The fact is that the setting of this informal health infrastructure is proving once again that suicides are on the rise. “Our data clearly shows that the suicides are increasing,” says G V Ramanjaneyulu, executive director of CSA, and adds, “The problem is that the government is not ready to accept the problem, as it would show that their policies have failed.” Kisan Mitra since April 2017 has helped some 4,000 distressed farmers. The toll free helpline—1800 120 3244—takes complaints, grievances, as well as questions from the farmers and provides solutions.

According to him, around 60 per cent of all calls are related to land in some way or the other. The government schemes, be it for credit or insurance, are linked to the land. “If you don’t have the land registered in your name, then you won’t get these services, even if you are the one tilling the land. It’s the same with loan waiver,” Ramanjaneyulu says.

Kisan Mitra is working with the administration in Adilabad, Vikarabad and Mancherial districts. “In these three districts the administration is supportive as we are working with them, but for the rest of the districts, we forward the complaints. It’s up to the district administration to take action,” he says. In fact, in the karif season of 2018 when the cotton market prices crashed, the intervention of Kisan Mitra led to district-wise procurement of cotton at the minimum support price.

Ramanjaneyulu says that communication is the key while dealing with distressed farmers. “There is no one to talk to the farmers and that is the main reason that distress rises to a lethal level. First you have to build trust that we are here for you. The approach is cultivate trust, talk about the problems and then bring in regulatory interventions to solve those problems.”

Even though states have set up helplines focusing on the mental health aspect of suicides of farmers, experts in the field and studies have found that in curbing suicide, more than psychology, government policy to elevate the agrarian distress is an effective approach.

A study published in the Indian Journal of Psychiatry in 2017 found that, “There is evidence from studies in Karnataka, Kerala, Tamil Nadu, and other states in India that the role of socio-economic stress in farmer suicide may be greater than the role of mental disorders. Studies have not discovered conclusive evidence of psychiatric morbidity behind farmer suicides; rather these studies and other statistical data point toward severe socio-economic adversity as the primary trigger.”

The Department of Psychiatry, Mahatma Gandhi Institute of Medical Sciences, Sewagram, conducted a study on farmers who committed suicide from January 2005 to March 2006 in Wardha district, Maharashtra. The study found that suicides cannot be viewed only as a mental health problem.

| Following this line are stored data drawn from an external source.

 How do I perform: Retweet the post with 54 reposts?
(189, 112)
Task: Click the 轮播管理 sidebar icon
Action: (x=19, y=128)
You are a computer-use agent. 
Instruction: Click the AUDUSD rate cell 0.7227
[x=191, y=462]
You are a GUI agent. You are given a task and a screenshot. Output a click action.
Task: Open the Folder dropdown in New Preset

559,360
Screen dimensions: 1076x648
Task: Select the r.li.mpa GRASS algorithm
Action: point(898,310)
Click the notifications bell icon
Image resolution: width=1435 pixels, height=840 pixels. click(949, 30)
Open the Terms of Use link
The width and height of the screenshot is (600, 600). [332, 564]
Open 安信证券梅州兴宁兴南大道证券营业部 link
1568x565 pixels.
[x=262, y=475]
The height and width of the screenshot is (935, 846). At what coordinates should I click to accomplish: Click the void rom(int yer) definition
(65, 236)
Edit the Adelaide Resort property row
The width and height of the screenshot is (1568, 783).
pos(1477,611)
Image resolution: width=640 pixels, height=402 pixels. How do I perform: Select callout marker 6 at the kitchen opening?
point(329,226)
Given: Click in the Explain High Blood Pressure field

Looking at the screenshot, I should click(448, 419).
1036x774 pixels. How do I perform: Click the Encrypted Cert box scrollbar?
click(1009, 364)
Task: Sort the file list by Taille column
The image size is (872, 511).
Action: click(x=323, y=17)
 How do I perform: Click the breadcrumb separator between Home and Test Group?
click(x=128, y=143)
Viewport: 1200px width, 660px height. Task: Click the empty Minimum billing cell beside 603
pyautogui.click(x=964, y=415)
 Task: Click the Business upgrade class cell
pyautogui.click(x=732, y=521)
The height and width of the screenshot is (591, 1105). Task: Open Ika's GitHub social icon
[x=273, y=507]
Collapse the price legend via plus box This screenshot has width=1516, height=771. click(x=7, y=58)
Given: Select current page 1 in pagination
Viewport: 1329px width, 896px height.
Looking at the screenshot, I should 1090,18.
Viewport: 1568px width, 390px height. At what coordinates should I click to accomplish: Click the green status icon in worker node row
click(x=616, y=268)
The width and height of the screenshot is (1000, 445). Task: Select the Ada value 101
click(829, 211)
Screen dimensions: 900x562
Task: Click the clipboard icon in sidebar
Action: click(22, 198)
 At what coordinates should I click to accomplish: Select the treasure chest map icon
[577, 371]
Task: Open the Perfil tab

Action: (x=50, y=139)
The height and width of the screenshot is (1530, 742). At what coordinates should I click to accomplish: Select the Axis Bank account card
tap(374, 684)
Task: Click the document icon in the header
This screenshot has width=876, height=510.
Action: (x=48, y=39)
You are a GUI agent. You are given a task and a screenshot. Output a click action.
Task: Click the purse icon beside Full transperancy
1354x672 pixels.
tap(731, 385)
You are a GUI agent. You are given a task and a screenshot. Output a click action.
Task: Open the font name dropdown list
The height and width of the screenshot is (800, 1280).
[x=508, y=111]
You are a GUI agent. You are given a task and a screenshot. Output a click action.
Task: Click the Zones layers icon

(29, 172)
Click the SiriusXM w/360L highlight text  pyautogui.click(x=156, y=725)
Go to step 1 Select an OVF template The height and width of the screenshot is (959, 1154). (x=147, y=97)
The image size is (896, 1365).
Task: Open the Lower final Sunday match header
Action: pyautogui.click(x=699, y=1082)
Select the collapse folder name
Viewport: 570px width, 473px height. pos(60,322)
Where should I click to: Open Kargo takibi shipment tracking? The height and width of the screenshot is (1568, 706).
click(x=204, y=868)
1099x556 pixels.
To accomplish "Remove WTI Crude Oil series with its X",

“The various factors which play a crucial role are: chronic indebtedness and inability to pay interest accumulated over the years; economic decline leading to complications and family disputes, depression and alcoholism; compensation following suicide (death) helps family to repay debt; grain drain and the rising costs of agricultural inputs and falling prices of agricultural produce,” a study titled “Farmers’ suicide in Vidarbha region of Maharashtra state: A myth or reality?” found.

The problem of agrarian distress and farmer suicides needs a comprehensive understanding rather than a cosmetic change. The farmers who are regularly marching either to Mumbai or Delhi are the ones who are sending the warning signals of distress. They want to live and we should not be pushing them to become another statistical entry in the death register.